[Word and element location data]

━━━━━━━━━━━━━━━━

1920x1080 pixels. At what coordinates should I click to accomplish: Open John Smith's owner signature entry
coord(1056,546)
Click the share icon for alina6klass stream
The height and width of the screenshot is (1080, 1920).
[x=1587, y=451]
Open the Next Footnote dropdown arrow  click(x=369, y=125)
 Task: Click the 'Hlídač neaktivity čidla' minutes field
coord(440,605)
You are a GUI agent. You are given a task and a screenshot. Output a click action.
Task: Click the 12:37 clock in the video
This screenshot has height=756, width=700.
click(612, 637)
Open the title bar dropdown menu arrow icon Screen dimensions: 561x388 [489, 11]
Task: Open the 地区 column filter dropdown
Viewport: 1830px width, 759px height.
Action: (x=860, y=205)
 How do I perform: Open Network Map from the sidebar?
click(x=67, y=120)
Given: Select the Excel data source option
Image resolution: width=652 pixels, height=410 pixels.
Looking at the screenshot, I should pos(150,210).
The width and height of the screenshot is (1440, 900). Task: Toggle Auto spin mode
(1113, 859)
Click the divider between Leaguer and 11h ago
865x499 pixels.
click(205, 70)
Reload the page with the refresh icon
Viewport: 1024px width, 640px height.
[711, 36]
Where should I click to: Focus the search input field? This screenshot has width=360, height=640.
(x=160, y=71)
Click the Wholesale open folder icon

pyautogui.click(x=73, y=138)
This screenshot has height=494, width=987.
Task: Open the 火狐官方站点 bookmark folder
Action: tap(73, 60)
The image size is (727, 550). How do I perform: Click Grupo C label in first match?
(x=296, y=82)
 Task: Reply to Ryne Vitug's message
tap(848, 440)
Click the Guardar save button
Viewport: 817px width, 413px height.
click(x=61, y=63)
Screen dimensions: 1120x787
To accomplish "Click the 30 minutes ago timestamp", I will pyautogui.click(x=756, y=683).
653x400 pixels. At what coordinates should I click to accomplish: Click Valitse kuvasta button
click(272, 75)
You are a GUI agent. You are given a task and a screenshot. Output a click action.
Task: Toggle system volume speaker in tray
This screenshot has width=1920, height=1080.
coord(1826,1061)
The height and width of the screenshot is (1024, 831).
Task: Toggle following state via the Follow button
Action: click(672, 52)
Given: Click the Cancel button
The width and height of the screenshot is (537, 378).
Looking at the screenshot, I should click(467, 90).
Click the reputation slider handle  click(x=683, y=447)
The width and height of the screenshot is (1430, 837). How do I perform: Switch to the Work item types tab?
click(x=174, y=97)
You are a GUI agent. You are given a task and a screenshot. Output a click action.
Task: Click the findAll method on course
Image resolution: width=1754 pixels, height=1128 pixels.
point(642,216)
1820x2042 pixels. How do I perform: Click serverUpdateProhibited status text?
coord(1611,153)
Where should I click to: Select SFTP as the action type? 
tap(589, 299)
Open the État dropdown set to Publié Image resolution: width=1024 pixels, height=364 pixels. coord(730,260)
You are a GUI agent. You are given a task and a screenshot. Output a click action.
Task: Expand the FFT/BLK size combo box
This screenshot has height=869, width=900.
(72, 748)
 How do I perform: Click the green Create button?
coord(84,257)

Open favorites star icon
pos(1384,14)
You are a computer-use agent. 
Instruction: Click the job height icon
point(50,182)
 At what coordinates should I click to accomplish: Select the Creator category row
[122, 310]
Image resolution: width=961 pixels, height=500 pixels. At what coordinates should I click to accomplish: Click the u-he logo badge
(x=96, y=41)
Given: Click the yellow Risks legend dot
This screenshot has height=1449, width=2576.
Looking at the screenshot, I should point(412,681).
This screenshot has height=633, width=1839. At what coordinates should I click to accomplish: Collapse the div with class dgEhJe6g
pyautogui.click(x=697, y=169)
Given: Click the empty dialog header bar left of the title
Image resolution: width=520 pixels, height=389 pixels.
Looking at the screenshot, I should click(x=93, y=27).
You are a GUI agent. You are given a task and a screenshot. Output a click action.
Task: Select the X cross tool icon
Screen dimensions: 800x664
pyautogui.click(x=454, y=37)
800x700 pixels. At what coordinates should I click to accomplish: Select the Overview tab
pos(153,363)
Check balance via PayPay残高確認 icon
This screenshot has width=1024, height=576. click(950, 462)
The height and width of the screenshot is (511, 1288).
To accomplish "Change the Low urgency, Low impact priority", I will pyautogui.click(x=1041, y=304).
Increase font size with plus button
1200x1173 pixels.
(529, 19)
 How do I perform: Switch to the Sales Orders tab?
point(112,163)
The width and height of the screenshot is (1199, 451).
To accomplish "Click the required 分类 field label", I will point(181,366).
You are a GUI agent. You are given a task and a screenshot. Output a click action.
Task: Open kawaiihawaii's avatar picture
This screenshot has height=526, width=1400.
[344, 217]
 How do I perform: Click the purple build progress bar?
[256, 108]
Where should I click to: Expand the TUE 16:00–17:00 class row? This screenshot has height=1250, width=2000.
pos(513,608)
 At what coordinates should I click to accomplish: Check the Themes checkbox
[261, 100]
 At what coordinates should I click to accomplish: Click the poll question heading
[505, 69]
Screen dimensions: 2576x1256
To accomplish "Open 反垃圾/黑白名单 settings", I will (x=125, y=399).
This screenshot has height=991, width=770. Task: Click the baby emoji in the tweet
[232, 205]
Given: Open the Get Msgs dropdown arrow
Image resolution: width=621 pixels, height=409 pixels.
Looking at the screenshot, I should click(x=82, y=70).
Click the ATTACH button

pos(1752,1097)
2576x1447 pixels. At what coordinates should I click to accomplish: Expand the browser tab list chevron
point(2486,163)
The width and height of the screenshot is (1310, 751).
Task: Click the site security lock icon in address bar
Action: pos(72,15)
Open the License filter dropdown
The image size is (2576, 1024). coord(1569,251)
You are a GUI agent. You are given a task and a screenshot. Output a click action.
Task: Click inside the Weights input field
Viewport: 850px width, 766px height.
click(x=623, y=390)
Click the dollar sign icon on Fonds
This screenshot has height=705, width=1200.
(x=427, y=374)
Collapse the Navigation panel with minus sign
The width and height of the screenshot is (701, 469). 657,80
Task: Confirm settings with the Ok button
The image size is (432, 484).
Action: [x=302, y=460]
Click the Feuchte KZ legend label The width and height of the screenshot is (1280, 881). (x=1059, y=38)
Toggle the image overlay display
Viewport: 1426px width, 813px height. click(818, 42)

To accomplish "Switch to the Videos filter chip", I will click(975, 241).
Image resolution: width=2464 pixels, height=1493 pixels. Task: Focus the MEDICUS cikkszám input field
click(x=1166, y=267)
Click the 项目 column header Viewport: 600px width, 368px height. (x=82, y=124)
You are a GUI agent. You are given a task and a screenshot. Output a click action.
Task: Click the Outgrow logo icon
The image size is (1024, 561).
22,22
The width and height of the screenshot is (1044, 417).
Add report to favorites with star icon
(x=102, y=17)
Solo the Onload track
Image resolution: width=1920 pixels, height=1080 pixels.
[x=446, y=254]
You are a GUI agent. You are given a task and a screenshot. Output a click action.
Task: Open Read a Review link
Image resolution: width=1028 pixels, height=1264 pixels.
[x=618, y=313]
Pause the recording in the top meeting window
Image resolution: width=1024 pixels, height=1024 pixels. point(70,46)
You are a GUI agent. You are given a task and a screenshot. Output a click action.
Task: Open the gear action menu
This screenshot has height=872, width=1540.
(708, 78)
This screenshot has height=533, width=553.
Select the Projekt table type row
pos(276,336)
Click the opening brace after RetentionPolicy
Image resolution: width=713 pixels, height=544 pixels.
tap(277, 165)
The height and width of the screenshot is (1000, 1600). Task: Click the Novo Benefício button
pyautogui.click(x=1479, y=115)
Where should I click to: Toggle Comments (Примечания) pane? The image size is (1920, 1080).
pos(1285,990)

━━━━━━━━━━━━━━━━

**Exercise task:**
Write out every line of the data above exactly as it appears, from start to finish.

**Solution to this task:**
1920x1080 pixels. At what coordinates should I click to accomplish: Open John Smith's owner signature entry
coord(1056,546)
Click the share icon for alina6klass stream
The height and width of the screenshot is (1080, 1920).
[x=1587, y=451]
Open the Next Footnote dropdown arrow  click(x=369, y=125)
 Task: Click the 'Hlídač neaktivity čidla' minutes field
coord(440,605)
You are a GUI agent. You are given a task and a screenshot. Output a click action.
Task: Click the 12:37 clock in the video
This screenshot has height=756, width=700.
click(612, 637)
Open the title bar dropdown menu arrow icon Screen dimensions: 561x388 [489, 11]
Task: Open the 地区 column filter dropdown
Viewport: 1830px width, 759px height.
Action: (x=860, y=205)
 How do I perform: Open Network Map from the sidebar?
click(x=67, y=120)
Given: Select the Excel data source option
Image resolution: width=652 pixels, height=410 pixels.
Looking at the screenshot, I should pos(150,210).
The width and height of the screenshot is (1440, 900). Task: Toggle Auto spin mode
(1113, 859)
Click the divider between Leaguer and 11h ago
865x499 pixels.
click(205, 70)
Reload the page with the refresh icon
Viewport: 1024px width, 640px height.
[711, 36]
Where should I click to: Focus the search input field? This screenshot has width=360, height=640.
(x=160, y=71)
Click the Wholesale open folder icon

pyautogui.click(x=73, y=138)
This screenshot has height=494, width=987.
Task: Open the 火狐官方站点 bookmark folder
Action: tap(73, 60)
The image size is (727, 550). How do I perform: Click Grupo C label in first match?
(x=296, y=82)
 Task: Reply to Ryne Vitug's message
tap(848, 440)
Click the Guardar save button
Viewport: 817px width, 413px height.
click(x=61, y=63)
Screen dimensions: 1120x787
To accomplish "Click the 30 minutes ago timestamp", I will pyautogui.click(x=756, y=683).
653x400 pixels. At what coordinates should I click to accomplish: Click Valitse kuvasta button
click(272, 75)
You are a GUI agent. You are given a task and a screenshot. Output a click action.
Task: Toggle system volume speaker in tray
This screenshot has width=1920, height=1080.
coord(1826,1061)
The height and width of the screenshot is (1024, 831).
Task: Toggle following state via the Follow button
Action: click(672, 52)
Given: Click the Cancel button
The width and height of the screenshot is (537, 378).
Looking at the screenshot, I should click(467, 90).
Click the reputation slider handle  click(x=683, y=447)
The width and height of the screenshot is (1430, 837). How do I perform: Switch to the Work item types tab?
click(x=174, y=97)
You are a GUI agent. You are given a task and a screenshot. Output a click action.
Task: Click the findAll method on course
Image resolution: width=1754 pixels, height=1128 pixels.
point(642,216)
1820x2042 pixels. How do I perform: Click serverUpdateProhibited status text?
coord(1611,153)
Where should I click to: Select SFTP as the action type? 
tap(589, 299)
Open the État dropdown set to Publié Image resolution: width=1024 pixels, height=364 pixels. coord(730,260)
You are a GUI agent. You are given a task and a screenshot. Output a click action.
Task: Expand the FFT/BLK size combo box
This screenshot has height=869, width=900.
(72, 748)
 How do I perform: Click the green Create button?
coord(84,257)

Open favorites star icon
pos(1384,14)
You are a computer-use agent. 
Instruction: Click the job height icon
point(50,182)
 At what coordinates should I click to accomplish: Select the Creator category row
[122, 310]
Image resolution: width=961 pixels, height=500 pixels. At what coordinates should I click to accomplish: Click the u-he logo badge
(x=96, y=41)
Given: Click the yellow Risks legend dot
This screenshot has height=1449, width=2576.
Looking at the screenshot, I should point(412,681).
This screenshot has height=633, width=1839. At what coordinates should I click to accomplish: Collapse the div with class dgEhJe6g
pyautogui.click(x=697, y=169)
Given: Click the empty dialog header bar left of the title
Image resolution: width=520 pixels, height=389 pixels.
Looking at the screenshot, I should click(x=93, y=27).
You are a GUI agent. You are given a task and a screenshot. Output a click action.
Task: Select the X cross tool icon
Screen dimensions: 800x664
pyautogui.click(x=454, y=37)
800x700 pixels. At what coordinates should I click to accomplish: Select the Overview tab
pos(153,363)
Check balance via PayPay残高確認 icon
This screenshot has width=1024, height=576. click(950, 462)
The height and width of the screenshot is (511, 1288).
To accomplish "Change the Low urgency, Low impact priority", I will pyautogui.click(x=1041, y=304).
Increase font size with plus button
1200x1173 pixels.
(529, 19)
 How do I perform: Switch to the Sales Orders tab?
point(112,163)
The width and height of the screenshot is (1199, 451).
To accomplish "Click the required 分类 field label", I will point(181,366).
You are a GUI agent. You are given a task and a screenshot. Output a click action.
Task: Open kawaiihawaii's avatar picture
This screenshot has height=526, width=1400.
[344, 217]
 How do I perform: Click the purple build progress bar?
[256, 108]
Where should I click to: Expand the TUE 16:00–17:00 class row? This screenshot has height=1250, width=2000.
pos(513,608)
 At what coordinates should I click to accomplish: Check the Themes checkbox
[261, 100]
 At what coordinates should I click to accomplish: Click the poll question heading
[505, 69]
Screen dimensions: 2576x1256
To accomplish "Open 反垃圾/黑白名单 settings", I will (x=125, y=399).
This screenshot has height=991, width=770. Task: Click the baby emoji in the tweet
[232, 205]
Given: Open the Get Msgs dropdown arrow
Image resolution: width=621 pixels, height=409 pixels.
Looking at the screenshot, I should click(x=82, y=70).
Click the ATTACH button

pos(1752,1097)
2576x1447 pixels. At what coordinates should I click to accomplish: Expand the browser tab list chevron
point(2486,163)
The width and height of the screenshot is (1310, 751).
Task: Click the site security lock icon in address bar
Action: pos(72,15)
Open the License filter dropdown
The image size is (2576, 1024). coord(1569,251)
You are a GUI agent. You are given a task and a screenshot. Output a click action.
Task: Click inside the Weights input field
Viewport: 850px width, 766px height.
click(x=623, y=390)
Click the dollar sign icon on Fonds
This screenshot has height=705, width=1200.
(x=427, y=374)
Collapse the Navigation panel with minus sign
The width and height of the screenshot is (701, 469). 657,80
Task: Confirm settings with the Ok button
The image size is (432, 484).
Action: [x=302, y=460]
Click the Feuchte KZ legend label The width and height of the screenshot is (1280, 881). (x=1059, y=38)
Toggle the image overlay display
Viewport: 1426px width, 813px height. click(818, 42)

To accomplish "Switch to the Videos filter chip", I will click(975, 241).
Image resolution: width=2464 pixels, height=1493 pixels. Task: Focus the MEDICUS cikkszám input field
click(x=1166, y=267)
Click the 项目 column header Viewport: 600px width, 368px height. (x=82, y=124)
You are a GUI agent. You are given a task and a screenshot. Output a click action.
Task: Click the Outgrow logo icon
The image size is (1024, 561).
22,22
The width and height of the screenshot is (1044, 417).
Add report to favorites with star icon
(x=102, y=17)
Solo the Onload track
Image resolution: width=1920 pixels, height=1080 pixels.
[x=446, y=254]
You are a GUI agent. You are given a task and a screenshot. Output a click action.
Task: Open Read a Review link
Image resolution: width=1028 pixels, height=1264 pixels.
[x=618, y=313]
Pause the recording in the top meeting window
Image resolution: width=1024 pixels, height=1024 pixels. point(70,46)
You are a GUI agent. You are given a task and a screenshot. Output a click action.
Task: Open the gear action menu
This screenshot has height=872, width=1540.
(708, 78)
This screenshot has height=533, width=553.
Select the Projekt table type row
pos(276,336)
Click the opening brace after RetentionPolicy
Image resolution: width=713 pixels, height=544 pixels.
tap(277, 165)
The height and width of the screenshot is (1000, 1600). Task: Click the Novo Benefício button
pyautogui.click(x=1479, y=115)
Where should I click to: Toggle Comments (Примечания) pane? The image size is (1920, 1080).
pos(1285,990)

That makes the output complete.